* **TASK DIRECTIONS**: Starting at the top of the data and ending with the line that holds "Sativa (1375, 762)", transcribe each line exactly; include both ends.

━━ INFORMATION GIVEN

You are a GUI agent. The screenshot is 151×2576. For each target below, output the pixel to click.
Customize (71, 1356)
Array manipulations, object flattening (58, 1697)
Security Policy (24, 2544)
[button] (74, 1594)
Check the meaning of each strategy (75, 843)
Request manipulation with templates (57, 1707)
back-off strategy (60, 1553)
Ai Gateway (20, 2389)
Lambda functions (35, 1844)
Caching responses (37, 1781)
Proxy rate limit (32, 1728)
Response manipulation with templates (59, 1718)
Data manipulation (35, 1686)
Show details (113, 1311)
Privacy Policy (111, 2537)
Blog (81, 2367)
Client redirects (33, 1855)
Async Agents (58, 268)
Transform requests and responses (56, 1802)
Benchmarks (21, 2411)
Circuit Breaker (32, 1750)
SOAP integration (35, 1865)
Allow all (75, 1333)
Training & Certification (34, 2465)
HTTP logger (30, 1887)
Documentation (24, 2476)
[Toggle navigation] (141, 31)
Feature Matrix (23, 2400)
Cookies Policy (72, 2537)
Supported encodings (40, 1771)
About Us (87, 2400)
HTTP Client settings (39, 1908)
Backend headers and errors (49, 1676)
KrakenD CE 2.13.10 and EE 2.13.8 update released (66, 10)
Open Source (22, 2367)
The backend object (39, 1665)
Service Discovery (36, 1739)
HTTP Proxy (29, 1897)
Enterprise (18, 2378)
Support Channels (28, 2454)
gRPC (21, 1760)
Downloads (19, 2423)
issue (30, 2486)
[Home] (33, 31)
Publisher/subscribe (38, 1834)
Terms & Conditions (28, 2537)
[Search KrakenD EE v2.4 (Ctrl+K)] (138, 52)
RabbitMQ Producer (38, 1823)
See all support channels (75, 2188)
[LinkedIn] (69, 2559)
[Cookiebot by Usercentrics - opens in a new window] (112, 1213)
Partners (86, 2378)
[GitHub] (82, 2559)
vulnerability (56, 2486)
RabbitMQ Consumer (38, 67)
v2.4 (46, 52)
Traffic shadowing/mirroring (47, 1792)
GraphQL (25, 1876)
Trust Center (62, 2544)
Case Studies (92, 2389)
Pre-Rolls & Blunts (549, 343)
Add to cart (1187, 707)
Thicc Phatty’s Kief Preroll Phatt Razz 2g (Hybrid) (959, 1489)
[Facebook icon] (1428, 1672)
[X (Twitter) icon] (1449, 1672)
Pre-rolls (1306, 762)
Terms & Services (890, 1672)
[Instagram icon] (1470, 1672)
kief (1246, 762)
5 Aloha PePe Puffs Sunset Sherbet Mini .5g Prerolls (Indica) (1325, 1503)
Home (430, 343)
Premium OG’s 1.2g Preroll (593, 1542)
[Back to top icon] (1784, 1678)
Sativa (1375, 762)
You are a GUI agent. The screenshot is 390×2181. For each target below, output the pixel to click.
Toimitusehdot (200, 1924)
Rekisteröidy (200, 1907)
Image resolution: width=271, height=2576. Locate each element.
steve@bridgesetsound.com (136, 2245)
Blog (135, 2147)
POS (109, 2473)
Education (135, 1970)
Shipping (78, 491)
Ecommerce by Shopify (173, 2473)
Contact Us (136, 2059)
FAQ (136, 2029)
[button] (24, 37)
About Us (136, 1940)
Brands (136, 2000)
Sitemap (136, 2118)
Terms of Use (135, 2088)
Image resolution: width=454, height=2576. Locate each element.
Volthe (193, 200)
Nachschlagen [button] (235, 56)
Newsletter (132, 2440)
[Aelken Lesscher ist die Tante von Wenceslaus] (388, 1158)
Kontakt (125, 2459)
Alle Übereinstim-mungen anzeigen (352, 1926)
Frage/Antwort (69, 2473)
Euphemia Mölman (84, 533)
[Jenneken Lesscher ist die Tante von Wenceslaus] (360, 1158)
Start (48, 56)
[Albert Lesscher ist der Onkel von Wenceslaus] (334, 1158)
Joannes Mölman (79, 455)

━━━━

* **ANSWER BOX**:
You are a GUI agent. The screenshot is 151×2576. For each target below, output the pixel to click.
Customize (71, 1356)
Array manipulations, object flattening (58, 1697)
Security Policy (24, 2544)
[button] (74, 1594)
Check the meaning of each strategy (75, 843)
Request manipulation with templates (57, 1707)
back-off strategy (60, 1553)
Ai Gateway (20, 2389)
Lambda functions (35, 1844)
Caching responses (37, 1781)
Proxy rate limit (32, 1728)
Response manipulation with templates (59, 1718)
Data manipulation (35, 1686)
Show details (113, 1311)
Privacy Policy (111, 2537)
Blog (81, 2367)
Client redirects (33, 1855)
Async Agents (58, 268)
Transform requests and responses (56, 1802)
Benchmarks (21, 2411)
Circuit Breaker (32, 1750)
SOAP integration (35, 1865)
Allow all (75, 1333)
Training & Certification (34, 2465)
HTTP logger (30, 1887)
Documentation (24, 2476)
[Toggle navigation] (141, 31)
Feature Matrix (23, 2400)
Cookies Policy (72, 2537)
Supported encodings (40, 1771)
About Us (87, 2400)
HTTP Client settings (39, 1908)
Backend headers and errors (49, 1676)
KrakenD CE 2.13.10 and EE 2.13.8 update released (66, 10)
Open Source (22, 2367)
The backend object (39, 1665)
Service Discovery (36, 1739)
HTTP Proxy (29, 1897)
Enterprise (18, 2378)
Support Channels (28, 2454)
gRPC (21, 1760)
Downloads (19, 2423)
issue (30, 2486)
[Home] (33, 31)
Publisher/subscribe (38, 1834)
Terms & Conditions (28, 2537)
[Search KrakenD EE v2.4 (Ctrl+K)] (138, 52)
RabbitMQ Producer (38, 1823)
See all support channels (75, 2188)
[LinkedIn] (69, 2559)
[Cookiebot by Usercentrics - opens in a new window] (112, 1213)
Partners (86, 2378)
[GitHub] (82, 2559)
vulnerability (56, 2486)
RabbitMQ Consumer (38, 67)
v2.4 (46, 52)
Traffic shadowing/mirroring (47, 1792)
GraphQL (25, 1876)
Trust Center (62, 2544)
Case Studies (92, 2389)
Pre-Rolls & Blunts (549, 343)
Add to cart (1187, 707)
Thicc Phatty’s Kief Preroll Phatt Razz 2g (Hybrid) (959, 1489)
[Facebook icon] (1428, 1672)
[X (Twitter) icon] (1449, 1672)
Pre-rolls (1306, 762)
Terms & Services (890, 1672)
[Instagram icon] (1470, 1672)
kief (1246, 762)
5 Aloha PePe Puffs Sunset Sherbet Mini .5g Prerolls (Indica) (1325, 1503)
Home (430, 343)
Premium OG’s 1.2g Preroll (593, 1542)
[Back to top icon] (1784, 1678)
Sativa (1375, 762)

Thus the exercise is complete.